Another answer why this doesn’t work is really simple: Consider that you were in a terrorist organization. You work with people in secrecy, but the ones you know are close to you, because they know your most intimate secrets.
Short: You fight alongside friends (though probably assholes by most ethical standards).
Now someone kills one of your friends.
He shown around in the media and people say how evil he was.
Now imagine not wanting revenge. Quite hard, isn’t it? A religious or power-play argument just got personal.
If it helps, imagine that the one who got killed was your father, sister or beloved one.
If it’s still hard to imagine why killing a leader is counterproductive, try to imagine that someone raped and killed your 14 year old daughter. Then he got celebrated in the media as hero. Would you manage to not start a personal war against him but to calmly go to a lawyer and accept to hear that your daughter incited him to his acts by dressing like a whore?
If this sounds unrelated: It’s the same emotional reaction, just pulled into our own cultural context. Terrorists believe that they fight for a just cause (at least if they aren’t only in it for the money).

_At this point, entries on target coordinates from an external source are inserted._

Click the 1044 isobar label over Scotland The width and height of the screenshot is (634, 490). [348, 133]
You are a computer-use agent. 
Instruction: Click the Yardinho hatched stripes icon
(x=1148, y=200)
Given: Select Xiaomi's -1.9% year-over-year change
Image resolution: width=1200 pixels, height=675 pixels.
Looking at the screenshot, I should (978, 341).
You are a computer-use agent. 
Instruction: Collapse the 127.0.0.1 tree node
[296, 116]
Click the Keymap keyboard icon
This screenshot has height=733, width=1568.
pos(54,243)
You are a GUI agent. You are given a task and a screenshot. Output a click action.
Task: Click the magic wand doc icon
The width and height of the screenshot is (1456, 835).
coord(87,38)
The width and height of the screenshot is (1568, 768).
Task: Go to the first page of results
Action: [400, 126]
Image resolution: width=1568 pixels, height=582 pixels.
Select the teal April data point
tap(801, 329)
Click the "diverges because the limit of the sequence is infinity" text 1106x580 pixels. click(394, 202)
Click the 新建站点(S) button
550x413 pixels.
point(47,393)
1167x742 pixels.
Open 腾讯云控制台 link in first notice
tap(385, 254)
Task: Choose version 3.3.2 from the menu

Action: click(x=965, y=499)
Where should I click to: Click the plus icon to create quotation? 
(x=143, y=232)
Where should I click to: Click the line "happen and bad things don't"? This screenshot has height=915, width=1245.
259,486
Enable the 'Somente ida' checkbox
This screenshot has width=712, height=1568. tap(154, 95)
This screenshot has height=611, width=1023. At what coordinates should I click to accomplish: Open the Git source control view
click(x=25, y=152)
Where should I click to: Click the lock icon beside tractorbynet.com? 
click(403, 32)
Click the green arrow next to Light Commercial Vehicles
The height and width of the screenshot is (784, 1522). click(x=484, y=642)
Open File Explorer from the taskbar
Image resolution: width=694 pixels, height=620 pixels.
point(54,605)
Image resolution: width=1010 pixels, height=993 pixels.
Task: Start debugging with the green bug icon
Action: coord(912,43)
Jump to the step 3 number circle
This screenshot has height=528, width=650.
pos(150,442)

So any killing just strengthens their will to fight all out.
The only reason why killing a leader could stop the group is that the leader may be the only one whom all inside the group know and who can coordinate it. But naturally he has lieutnants who also know all, and if one of those dies, he gets replaced.
So please fight terrorism in way which works: Making sure that terrorists have no support in the general population. This naturally means that you must not be openly hostile to them.
Ask first “Why do they hate us?”, and then try to change that.